_Source passage_:

—————

What is interesting is that, in our personal lives, when we strive for perfection we are guaranteed to fail. This seems like a contradiction because many of us believe and attempt to live our lives in such a way as to look like the perfect family. When families attempt to live in perfection, they might look good on the outside but be experiencing many unresolved feelings on the inside. They may also look like a great family on the outside and demonstrate different unhealthy patterns, addictions, and/or abuse behind closed doors.

When we pretend to be perfect, emotional tension builds within that eventually can create many problems. The emotional tension is related to the imperfections life offers that continually have us fail in anything we attempt to be perfect in.

We learn to strive for perfection at a young age in attempts to please our parents and other authority figures in our life. As children, the first time we do something that gets positive attention from our parents or adult figures, we attempt to do it again to get more attention. What typically happens is that the parents initially recognize children for their accomplishment. As time continues, less recognition is given for the behavior because it is expected. To receive more positive attention, children recognize they will need to do more or do something even better to get the attention they desire.

This pattern of attempting to do better or more to get the recognition we desire from our parents creates the pattern of perfection. As time goes on, children will continue to do more and more to get that crumb of attention they desire. Eventually they receive no more attention, yet the pattern of anticipation that some form of positive recognition will be given creates the need to continue to do more and be even better. With attempts to continue improving being made with little or no recognition, anxiety from the lack of success and the tension of the perfection increases.

When the need to be perfect becomes great, obsessiveness and compulsiveness might increase. The obsessiveness might be associated with something like cleaning the house twice a day or making sure that everything in the closet is organized and hung with a certain amount of space between each garment. A compulsive behavior associated with perfection might be a person who continually is organizing things or picking things up.

While perfectionism can have some positive qualities, it can also have negative qualities. One common drawback is having no time for fun or life because the perfectionistic patterns consume too much time and create an emotional heaviness within ones self and in relationships.

To reduce the anxiety and tension from the need for perfection, it may help to learn to recognize appropriate limits that can be acceptable. When posed with the question of what an acceptable limit might be, a perfectionistic person might say anything less than 110% is unacceptable. This response already places the person at a disadvantage, since no one can give more than 100% and most people cannot consistently give 100% to anything.

—————

_Stated exercise_: Print the passage on perfectionism in full, word for word.

_Data shown_:

—————

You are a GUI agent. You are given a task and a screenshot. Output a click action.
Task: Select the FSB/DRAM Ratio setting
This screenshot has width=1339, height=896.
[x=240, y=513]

—————

_Full answer_:
What is interesting is that, in our personal lives, when we strive for perfection we are guaranteed to fail. This seems like a contradiction because many of us believe and attempt to live our lives in such a way as to look like the perfect family. When families attempt to live in perfection, they might look good on the outside but be experiencing many unresolved feelings on the inside. They may also look like a great family on the outside and demonstrate different unhealthy patterns, addictions, and/or abuse behind closed doors.

When we pretend to be perfect, emotional tension builds within that eventually can create many problems. The emotional tension is related to the imperfections life offers that continually have us fail in anything we attempt to be perfect in.

We learn to strive for perfection at a young age in attempts to please our parents and other authority figures in our life. As children, the first time we do something that gets positive attention from our parents or adult figures, we attempt to do it again to get more attention. What typically happens is that the parents initially recognize children for their accomplishment. As time continues, less recognition is given for the behavior because it is expected. To receive more positive attention, children recognize they will need to do more or do something even better to get the attention they desire.

This pattern of attempting to do better or more to get the recognition we desire from our parents creates the pattern of perfection. As time goes on, children will continue to do more and more to get that crumb of attention they desire. Eventually they receive no more attention, yet the pattern of anticipation that some form of positive recognition will be given creates the need to continue to do more and be even better. With attempts to continue improving being made with little or no recognition, anxiety from the lack of success and the tension of the perfection increases.

When the need to be perfect becomes great, obsessiveness and compulsiveness might increase. The obsessiveness might be associated with something like cleaning the house twice a day or making sure that everything in the closet is organized and hung with a certain amount of space between each garment. A compulsive behavior associated with perfection might be a person who continually is organizing things or picking things up.

While perfectionism can have some positive qualities, it can also have negative qualities. One common drawback is having no time for fun or life because the perfectionistic patterns consume too much time and create an emotional heaviness within ones self and in relationships.

To reduce the anxiety and tension from the need for perfection, it may help to learn to recognize appropriate limits that can be acceptable. When posed with the question of what an acceptable limit might be, a perfectionistic person might say anything less than 110% is unacceptable. This response already places the person at a disadvantage, since no one can give more than 100% and most people cannot consistently give 100% to anything.